Genitourinary Cancer – 9
(All the articles published in past are available at www.shyamhemoncclinic.com/blog/)
Question: Thank you Chiragbhai for several interesting points about treatment of localized prostate cancer. 1. Apart from surgery and radiotherapy, few other options exist for selected cases, most importantly only monitoring (active surveillance without treatment). 2. We also discussed concept of risk categories. 3. Pros and cons of surgery or radiotherapy discussed. Mainly surgery is a short treatment but has risk of incontinence and impotence. Both improve over time in majority, but not all. Risk is lower with newer techniques. 4. Radiotherapy on the other hand requires no hospitalization, can be done in older or sicker patients as well (surgery over age 70-75 generally not preferred). Side effect is short term local issues due to irritation of bladder and bowel, but in long term about 50% develop impotence.
Answer: Right. A lot of research has happened in field of localized prostate cancer. Few other important points worth knowing are:
1. Active surveillance i.e. monitoring without treatment involves PSA every six months, digital examination every year. And most importantly repeated prostate biopsies, initially more frequent such as every year, and then 3-5 yearly. If any major change in Gleason score, PSA or examination, treatment may be required.

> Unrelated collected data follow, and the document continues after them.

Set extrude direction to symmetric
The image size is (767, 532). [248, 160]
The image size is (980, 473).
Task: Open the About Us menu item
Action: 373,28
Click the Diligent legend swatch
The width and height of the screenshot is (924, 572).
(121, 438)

2. For early risk categories, treatment is generally either surgery or radiotherapy. However, with increasing risk categories, other treatments may be added. For example, ADT i.e. androgen deprivation therapy is added to radiotherapy for higher risk categories. This is hormonal therapy with a goal of reducing testosterone production, injection given subcutaneous or intramuscular every one to three months. Duration is six months to 2-3 years in various studies and risk categories. Some experts start ADT few months before starting radiotherapy. ADT is generally not added to surgery.
3. In high or very high risk categories, there is now some data from large studies to suggest potential role for even chemotherapy (in addition to ADT) after radiotherapy i.e. Docetaxel. However this is not considered absolute standard of care. Similarly there is also data for adding abiraterone in this setting.
4. Post surgery some patients may need additional radiotherapy, such as those with positive margin, spread outside of prostate, seminal vesicle invasion, lymph node involvement.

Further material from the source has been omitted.